There was a time not too long ago when crochet had its place, typically in the rec room as a multi-coloured afghan draped across the sofa or as a pair of comfy slippers to slide into on a chilly morning. A homey craft, easy to learn, it was passed from one generation to the next like a well-earned Brownie badge, yet somewhere along the way it hit a rut, and knitting passed it by only to leave it lying in the dust. It wasn’t until the turn of this century that crochet suddenly revved up its jets again, this time appealing not only to weekend crafters, but attracting a huge following of artists as well. Crochet has evolved into a higher art form, artists have emerged with solo exhibits in major galleries inspired by the creative possibilities that this craft allows, adapting easily to sculptural shapes, it is organic in texture and fluid in movement.

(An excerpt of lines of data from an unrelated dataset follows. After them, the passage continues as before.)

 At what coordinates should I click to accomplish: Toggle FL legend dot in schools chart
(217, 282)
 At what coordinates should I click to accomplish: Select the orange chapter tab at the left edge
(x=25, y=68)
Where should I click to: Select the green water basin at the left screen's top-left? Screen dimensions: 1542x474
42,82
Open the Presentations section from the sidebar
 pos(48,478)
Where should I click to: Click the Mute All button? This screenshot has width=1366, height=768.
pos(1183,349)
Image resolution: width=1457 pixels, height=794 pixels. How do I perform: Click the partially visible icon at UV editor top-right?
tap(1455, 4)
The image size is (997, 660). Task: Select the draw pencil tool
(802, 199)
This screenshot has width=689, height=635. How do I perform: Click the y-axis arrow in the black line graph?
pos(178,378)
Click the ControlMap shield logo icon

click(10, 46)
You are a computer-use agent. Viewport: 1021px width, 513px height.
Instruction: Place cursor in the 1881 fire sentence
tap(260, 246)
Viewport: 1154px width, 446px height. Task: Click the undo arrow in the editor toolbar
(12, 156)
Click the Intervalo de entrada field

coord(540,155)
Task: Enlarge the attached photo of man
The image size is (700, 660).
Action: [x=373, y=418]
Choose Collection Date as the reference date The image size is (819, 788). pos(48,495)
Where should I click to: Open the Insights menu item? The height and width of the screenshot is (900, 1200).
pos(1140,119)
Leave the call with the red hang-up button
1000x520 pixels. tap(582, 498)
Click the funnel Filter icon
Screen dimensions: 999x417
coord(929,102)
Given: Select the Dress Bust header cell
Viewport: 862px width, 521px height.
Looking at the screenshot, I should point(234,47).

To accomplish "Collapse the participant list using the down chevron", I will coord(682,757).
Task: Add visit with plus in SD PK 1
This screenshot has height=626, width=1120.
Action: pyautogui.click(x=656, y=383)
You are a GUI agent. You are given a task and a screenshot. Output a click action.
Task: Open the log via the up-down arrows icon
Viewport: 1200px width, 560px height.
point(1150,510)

Paying homage to her hometown, Portland Oregon, artist Jo Hamilton created this fascinating cityscape entirely with a crochet hook, “My work is large scale and may appear realistic at first, but the saturated colors, textures and hanging threads reveal my process and medium. I work directly from photographs and use no sketches or patterns; I begin in the middle and work out from there until the piece is complete.” Along with landscapes, Jo also crochets vividly-detailed portraits on commission.
San Francisco textile artist, Josh Faught combines weaving and crochet to create substantial three-dimensional collages, this one above is worked entirely in hemp and formed on a garden trellis. “This could be about time or the limits of a material, or it may be about formal strategy and process. I want to introduce strong language, strong statements, but then take a step back in order to render something both visible but also more open and fragmented, to let it unravel.” Josh’s work gives off a raw organic energy and is exhibited extensively across the U.S. and Canada.
Canadian artist, Caroline Routh began her career as an art teacher before making the switch to multi media artist. Working with cotton thread and embroidery floss as her medium, Caroline mixes strands of different hues to achieve a painted effect in her tapestry crochet designs. Colours are woven along and under each stitch, which are worked over a wire skeleton to reinforce the shape of the vessel. “My works are carefully designed, intimate views of the forms, colours, textures and patterns in the world around me. I try to shine a new light on these elements, all brought together in an unconventional composition in an effort to create magic.”
Japanese artist, Jungjung began honing her crochet skills at a very early age using only fine cotton thread and a steel hook. Since then, her craftsmanship has blossomed into a true artistic form. Showcasing her work primarily in solo exhibits, and also in an instructional book of botanical designs for the average crochet enthusiast to follow, Jungjung dyes an uniquely-muted palette to capture the essence of plant life in miniscule detail.
After a career in tv and film designing miniature sets, British artist Susanna Bauer rediscovered her love of handicrafts through a connection to her German heritage and by walking in the forest, taking time to notice the simple things in nature. “I go walking, I find a leaf, a piece of driftwood – or sometimes it finds me, I take it home and its new life begins.” Working with very fine cotton or linen thread and a crochet hook, Susanna illuminates the fragile beauty in found objects.